Could you find every line in the records below that contains the word "device" and copy it?

BEGIN

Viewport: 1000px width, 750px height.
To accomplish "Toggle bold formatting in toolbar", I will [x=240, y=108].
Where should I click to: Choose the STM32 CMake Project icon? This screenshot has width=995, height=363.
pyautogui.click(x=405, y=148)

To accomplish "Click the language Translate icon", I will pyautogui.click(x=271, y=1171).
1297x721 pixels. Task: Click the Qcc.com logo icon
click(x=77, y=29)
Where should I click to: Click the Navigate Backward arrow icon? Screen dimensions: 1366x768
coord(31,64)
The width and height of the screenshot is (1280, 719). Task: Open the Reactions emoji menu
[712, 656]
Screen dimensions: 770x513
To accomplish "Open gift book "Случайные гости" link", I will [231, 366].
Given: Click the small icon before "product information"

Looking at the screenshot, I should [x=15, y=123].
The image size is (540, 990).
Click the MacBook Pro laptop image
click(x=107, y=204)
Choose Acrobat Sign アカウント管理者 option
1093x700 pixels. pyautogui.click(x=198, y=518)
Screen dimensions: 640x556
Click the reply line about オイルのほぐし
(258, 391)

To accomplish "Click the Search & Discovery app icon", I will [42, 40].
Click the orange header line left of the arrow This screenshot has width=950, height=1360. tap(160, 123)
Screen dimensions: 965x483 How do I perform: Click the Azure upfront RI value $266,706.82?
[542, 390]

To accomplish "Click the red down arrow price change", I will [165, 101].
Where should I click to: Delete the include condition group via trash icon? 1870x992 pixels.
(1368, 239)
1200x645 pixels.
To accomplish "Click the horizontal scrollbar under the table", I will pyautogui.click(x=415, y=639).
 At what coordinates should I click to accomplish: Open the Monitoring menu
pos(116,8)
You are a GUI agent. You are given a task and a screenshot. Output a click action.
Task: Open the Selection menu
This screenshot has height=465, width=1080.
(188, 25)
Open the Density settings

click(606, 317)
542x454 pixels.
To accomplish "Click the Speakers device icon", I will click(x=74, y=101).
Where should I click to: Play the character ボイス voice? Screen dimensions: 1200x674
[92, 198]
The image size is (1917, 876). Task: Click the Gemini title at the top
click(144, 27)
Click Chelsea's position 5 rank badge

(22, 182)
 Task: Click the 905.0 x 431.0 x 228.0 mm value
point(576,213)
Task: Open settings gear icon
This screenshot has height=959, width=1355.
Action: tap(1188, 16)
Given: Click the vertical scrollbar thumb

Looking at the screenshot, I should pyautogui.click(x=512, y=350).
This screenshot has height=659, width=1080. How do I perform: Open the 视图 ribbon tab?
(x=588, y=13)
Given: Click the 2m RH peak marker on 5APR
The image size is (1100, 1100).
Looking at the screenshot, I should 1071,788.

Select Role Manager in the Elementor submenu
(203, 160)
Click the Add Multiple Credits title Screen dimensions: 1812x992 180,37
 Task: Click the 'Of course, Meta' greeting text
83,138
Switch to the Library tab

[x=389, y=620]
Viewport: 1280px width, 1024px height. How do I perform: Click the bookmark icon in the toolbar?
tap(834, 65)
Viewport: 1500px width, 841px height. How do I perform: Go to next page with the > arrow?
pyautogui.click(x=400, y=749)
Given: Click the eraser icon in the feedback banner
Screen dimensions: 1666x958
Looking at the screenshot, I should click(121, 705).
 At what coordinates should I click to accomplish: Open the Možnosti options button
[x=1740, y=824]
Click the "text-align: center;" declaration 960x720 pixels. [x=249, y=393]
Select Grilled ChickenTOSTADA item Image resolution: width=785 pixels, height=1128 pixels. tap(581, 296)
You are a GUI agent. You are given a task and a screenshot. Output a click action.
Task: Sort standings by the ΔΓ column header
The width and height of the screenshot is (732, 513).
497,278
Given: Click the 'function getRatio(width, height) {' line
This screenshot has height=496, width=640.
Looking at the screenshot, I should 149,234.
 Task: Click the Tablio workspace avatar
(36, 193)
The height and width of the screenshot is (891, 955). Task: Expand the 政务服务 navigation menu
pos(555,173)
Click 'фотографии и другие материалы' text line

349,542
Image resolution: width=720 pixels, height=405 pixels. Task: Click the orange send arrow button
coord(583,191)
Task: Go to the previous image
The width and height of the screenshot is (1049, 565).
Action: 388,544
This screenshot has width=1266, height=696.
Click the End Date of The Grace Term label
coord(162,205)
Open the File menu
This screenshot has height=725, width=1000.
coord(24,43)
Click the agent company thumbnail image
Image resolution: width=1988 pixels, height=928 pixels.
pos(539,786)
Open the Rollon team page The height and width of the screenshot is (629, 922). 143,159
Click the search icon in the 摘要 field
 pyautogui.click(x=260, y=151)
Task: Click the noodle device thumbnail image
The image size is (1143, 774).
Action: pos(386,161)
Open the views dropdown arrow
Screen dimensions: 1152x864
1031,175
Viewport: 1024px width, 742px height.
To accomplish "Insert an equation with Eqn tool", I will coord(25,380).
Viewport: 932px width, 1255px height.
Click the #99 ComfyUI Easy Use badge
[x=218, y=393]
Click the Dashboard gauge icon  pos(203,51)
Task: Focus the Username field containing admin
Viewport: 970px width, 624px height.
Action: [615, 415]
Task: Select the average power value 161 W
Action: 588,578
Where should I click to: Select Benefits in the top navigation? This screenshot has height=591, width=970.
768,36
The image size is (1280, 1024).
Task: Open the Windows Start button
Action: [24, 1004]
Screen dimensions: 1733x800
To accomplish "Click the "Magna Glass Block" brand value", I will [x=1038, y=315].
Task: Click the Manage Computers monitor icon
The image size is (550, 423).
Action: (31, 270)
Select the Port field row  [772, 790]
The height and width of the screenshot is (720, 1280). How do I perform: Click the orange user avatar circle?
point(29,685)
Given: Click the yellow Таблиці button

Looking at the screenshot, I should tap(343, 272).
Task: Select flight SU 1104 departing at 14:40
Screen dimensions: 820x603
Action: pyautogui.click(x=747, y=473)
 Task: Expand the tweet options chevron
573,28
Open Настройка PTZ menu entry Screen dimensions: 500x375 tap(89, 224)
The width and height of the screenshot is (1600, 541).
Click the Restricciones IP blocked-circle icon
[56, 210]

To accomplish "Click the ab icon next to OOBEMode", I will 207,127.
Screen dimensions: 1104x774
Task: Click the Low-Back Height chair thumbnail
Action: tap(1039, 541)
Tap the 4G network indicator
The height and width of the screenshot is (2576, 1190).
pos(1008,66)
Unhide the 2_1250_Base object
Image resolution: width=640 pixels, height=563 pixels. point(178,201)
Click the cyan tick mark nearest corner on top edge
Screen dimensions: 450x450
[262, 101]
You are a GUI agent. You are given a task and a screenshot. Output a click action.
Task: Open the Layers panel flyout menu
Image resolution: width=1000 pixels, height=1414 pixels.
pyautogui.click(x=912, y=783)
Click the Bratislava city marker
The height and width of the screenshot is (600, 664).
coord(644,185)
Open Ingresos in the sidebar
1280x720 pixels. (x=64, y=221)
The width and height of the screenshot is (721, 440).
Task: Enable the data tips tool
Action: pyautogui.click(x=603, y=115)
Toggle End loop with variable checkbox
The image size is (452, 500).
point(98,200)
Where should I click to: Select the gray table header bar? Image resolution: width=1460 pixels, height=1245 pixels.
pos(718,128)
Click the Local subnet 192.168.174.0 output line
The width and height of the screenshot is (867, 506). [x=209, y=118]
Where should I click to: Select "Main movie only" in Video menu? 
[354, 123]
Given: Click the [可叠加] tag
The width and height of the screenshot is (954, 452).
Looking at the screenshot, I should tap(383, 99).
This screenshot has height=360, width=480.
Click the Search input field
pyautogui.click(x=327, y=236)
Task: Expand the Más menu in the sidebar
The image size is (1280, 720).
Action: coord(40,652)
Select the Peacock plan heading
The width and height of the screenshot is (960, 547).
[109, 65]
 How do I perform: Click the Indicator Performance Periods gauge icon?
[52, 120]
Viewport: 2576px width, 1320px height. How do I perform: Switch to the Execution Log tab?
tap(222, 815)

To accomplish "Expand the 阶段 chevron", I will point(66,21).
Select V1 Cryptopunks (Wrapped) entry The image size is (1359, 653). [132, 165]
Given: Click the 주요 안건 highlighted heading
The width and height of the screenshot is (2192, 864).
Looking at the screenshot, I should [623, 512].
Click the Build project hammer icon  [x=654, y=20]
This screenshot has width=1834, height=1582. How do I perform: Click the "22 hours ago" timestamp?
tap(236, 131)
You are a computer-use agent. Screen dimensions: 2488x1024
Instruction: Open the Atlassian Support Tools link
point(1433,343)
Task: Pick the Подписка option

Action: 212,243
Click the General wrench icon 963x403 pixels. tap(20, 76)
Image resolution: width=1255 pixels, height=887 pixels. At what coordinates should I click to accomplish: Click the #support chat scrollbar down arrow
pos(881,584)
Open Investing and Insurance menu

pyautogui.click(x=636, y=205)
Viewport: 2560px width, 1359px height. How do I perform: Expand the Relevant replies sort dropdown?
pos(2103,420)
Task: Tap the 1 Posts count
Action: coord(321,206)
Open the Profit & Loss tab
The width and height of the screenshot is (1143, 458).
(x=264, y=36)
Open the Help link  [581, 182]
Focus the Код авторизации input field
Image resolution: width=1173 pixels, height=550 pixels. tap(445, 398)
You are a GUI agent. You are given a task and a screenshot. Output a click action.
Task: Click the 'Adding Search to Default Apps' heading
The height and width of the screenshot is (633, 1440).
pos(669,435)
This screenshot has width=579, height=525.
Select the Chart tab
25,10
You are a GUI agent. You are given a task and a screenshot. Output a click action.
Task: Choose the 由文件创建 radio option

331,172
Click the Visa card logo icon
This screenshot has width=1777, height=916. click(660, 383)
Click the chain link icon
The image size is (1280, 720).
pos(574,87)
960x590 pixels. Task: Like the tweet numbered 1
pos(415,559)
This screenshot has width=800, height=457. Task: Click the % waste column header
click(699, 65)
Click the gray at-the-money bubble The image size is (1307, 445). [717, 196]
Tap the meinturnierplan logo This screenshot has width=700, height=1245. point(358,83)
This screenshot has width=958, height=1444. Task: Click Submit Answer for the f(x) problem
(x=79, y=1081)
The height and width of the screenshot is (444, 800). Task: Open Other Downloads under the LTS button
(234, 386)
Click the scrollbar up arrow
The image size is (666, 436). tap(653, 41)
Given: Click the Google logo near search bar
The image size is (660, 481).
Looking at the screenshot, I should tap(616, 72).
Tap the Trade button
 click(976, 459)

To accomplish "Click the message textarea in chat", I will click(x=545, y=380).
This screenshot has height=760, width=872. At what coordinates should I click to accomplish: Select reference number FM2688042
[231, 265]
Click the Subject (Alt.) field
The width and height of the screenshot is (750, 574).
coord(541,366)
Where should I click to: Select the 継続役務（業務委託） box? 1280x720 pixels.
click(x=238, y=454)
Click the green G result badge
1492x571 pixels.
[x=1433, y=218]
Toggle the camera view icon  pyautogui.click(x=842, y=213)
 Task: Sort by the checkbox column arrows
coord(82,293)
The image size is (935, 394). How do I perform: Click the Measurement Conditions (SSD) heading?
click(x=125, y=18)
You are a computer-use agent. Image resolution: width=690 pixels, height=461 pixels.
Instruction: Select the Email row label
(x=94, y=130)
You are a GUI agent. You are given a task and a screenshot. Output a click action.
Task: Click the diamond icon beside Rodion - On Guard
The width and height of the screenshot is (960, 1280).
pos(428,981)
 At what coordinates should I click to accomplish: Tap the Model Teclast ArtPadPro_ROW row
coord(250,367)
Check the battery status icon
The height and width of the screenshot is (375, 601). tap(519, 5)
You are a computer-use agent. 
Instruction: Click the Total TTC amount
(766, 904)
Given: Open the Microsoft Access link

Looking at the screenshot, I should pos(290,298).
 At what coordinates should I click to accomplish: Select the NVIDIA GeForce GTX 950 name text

END

Expected answer>
To accomplish "Click the Speakers device icon", I will click(x=74, y=101).
Task: Click the noodle device thumbnail image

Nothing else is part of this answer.